For some reason, everytime I read something about Vim and (X)HTML support, guys are referring to many weird plugins and extra tools, which is often outdated.

Many folks do not know, that Vim 7+ has decent support for XML/XHTML/HTML languages (no plugins needed!) with possibilities to extend it with any XML-based language you want. What you can do is to use DTD/RNG converters that prepares Vim definition which is used to give you omni completion.

For example, my Vim installation contains support for HTML4 and XHTML languages by default:

    $ rpm -ql vim vim-common | grep xml

There is nothing to google, nothing to install. It just works. Vim documentation is better resource than Google most times.

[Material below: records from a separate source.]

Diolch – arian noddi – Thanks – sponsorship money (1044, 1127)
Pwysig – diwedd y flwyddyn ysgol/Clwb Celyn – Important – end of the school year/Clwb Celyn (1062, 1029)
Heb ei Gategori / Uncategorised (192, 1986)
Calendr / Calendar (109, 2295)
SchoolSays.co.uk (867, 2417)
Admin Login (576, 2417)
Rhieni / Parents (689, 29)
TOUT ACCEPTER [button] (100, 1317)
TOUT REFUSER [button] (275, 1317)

The trick is Vim’s autoloading feature. You need to make sure the file you are opening has the proper DOCTYPE definition which is correct. So use that for HTML and XHTML files, then Vim 7+ will automatically enable XML/HTML omni completion for you. Example for HTML4:

    <!DOCTYPE html PUBLIC "-//W3C//DTD HTML 4.01 Transitional//EN"

Now try to insert body tag, type “bo” and hit Ctrl X O. Bang. Try to add an attribute, type “on” and hit it again. Bingo.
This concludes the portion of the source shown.